As far as I know, Harris has never uttered the words “abundance agenda” on the trail — which is almost certainly for the best, given that her goal is to win over swing voters, not think tankers.

But with her call for far-reaching permitting reforms and recent positioning on energy and housing, she has been leaning hard into many of the core ideas behind the catchphrase. It’s a welcome shift from early in her campaign, when Harris appeared to be veering in the opposite direction. She seemed to suggest she would take on inflation by implementing expansive rules against “price gouging,” and she backed Biden’s call for temporary national rent controls — populist feints that play well with some voters but can backfire by warping economic incentives for businesses.
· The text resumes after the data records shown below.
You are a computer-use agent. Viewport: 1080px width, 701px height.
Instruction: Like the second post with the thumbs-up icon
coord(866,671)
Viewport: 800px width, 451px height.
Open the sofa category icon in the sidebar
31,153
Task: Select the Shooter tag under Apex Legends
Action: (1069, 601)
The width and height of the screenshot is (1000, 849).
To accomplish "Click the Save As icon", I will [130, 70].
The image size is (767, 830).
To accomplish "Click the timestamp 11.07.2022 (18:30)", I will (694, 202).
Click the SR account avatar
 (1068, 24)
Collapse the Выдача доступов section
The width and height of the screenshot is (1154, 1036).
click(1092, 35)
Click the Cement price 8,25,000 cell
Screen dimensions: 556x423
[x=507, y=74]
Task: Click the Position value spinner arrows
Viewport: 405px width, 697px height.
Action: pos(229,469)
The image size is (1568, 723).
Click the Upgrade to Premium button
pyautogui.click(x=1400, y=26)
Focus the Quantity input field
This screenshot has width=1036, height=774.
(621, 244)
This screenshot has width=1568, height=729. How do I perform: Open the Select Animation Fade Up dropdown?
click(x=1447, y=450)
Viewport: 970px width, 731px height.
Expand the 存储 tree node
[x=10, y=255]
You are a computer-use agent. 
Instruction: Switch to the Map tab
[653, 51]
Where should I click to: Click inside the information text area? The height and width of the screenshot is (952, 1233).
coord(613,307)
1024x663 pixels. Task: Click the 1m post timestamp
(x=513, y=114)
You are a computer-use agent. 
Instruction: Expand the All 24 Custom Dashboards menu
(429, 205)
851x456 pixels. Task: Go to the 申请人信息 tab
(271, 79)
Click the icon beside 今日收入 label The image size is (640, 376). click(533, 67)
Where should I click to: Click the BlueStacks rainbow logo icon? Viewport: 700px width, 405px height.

Those proposals have taken a back seat in her campaign now, at least if the detailed platform she released last week is any guide.

Harris’s housing plan, for instance, is a sprawling collection of ideas, but the one thread tying most of it together is the goal of creating more homes, and fast. It includes subsidies for first-time home buyers and affordable housing developers. She proposes a $40 billion “innovation” fund that could encourage states to relax zoning rules that hamstring development. The rent cap gets nary a mention.

When it comes to climate issues, many traditional American environmentalists tend to focus on conserving power and restricting fossil fuel production. Abundance advocates prefer to emphasize the need to build out renewables as quickly as possible, with the promise of making electricity plentiful and cheap over time. They see efforts to cut off the flow of oil and gas by fiat as politically and economically counterproductive.

Harris? She’s promising to keep families’ utility bills low by continuing the country’s streak of record energy production while greening the grid. She has also done a 180 on her old opposition to fracking and has taken to highlighting how oil and gas drilling have hit all-time highs under the Biden administration. Another win for team abundance.

There are more niche, but still important, examples, too. As part of the $100 billion industrial policy plan she unveiled last week, Harris said she would support the creation of a strategic stockpile of the critical minerals used in everything from semiconductors to electric car batteries.

Abundance types have been calling for such a move to reduce our reliance on Chinese production and ensure our supplies are resilient to disasters like Hurricane Helene, which has threatened access to a critical source of quartz for the global computer chip industry.

To some extent, Harris’s positions are an extension of the Biden administration’s, which went big on industrial policy with the Inflation Reduction Act and Chips and Science Act and has begun putting muscle behind permitting reforms. The president on Wednesday signed a bill that eases up environmental reviews for semiconductor plants, which some conservation groups and prominent Capitol Hill Democrats opposed.

And as with Biden, it’s not clear if Harris is on board with every point in the abundance agenda. The leading thinkers behind the movement often deride “everything-bagel liberalism,” a term the New York Times’s Ezra Klein uses to describe how Democrats frequently lard government-funded projects with costly extra requirements meant to achieve tangential policy goals, like requiring new factories to provide day care or buy raw materials made in the United States. The Biden White House has a habit of indulging that habit.

Still, Harris’s policy instincts appear to be breaking in a promising direction — away from gimmicky promises to try to ban inflation, and toward ideas that will help make the United States a bit more literally a land of plenty. You never know whether an administration will make good on its platform once faced with the task of actually putting it into action. But personally, I think there are abundant reasons for optimism.